→ Records to process
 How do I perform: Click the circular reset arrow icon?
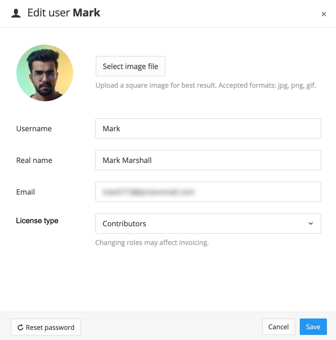point(20,327)
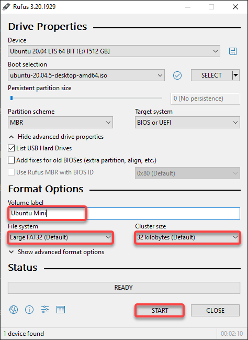This screenshot has height=340, width=248.
Task: Enable Add fixes for old BIOSes checkbox
Action: (12, 160)
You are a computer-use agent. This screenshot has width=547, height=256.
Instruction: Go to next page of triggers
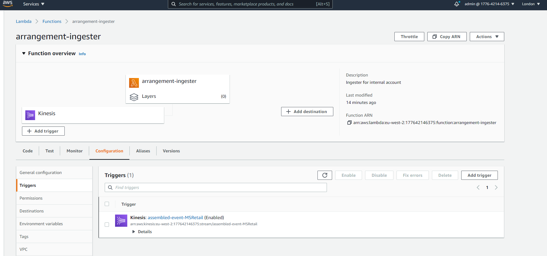496,187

→ What needs to be done
Copy down every line of the entries above word for word, leaving out the pictures.

→ Answer for the task
 How do I perform: Click the circular reset arrow icon?
point(20,327)
This screenshot has height=340, width=248.
Task: Enable Add fixes for old BIOSes checkbox
Action: (12, 160)
You are a computer-use agent. This screenshot has width=547, height=256.
Instruction: Go to next page of triggers
496,187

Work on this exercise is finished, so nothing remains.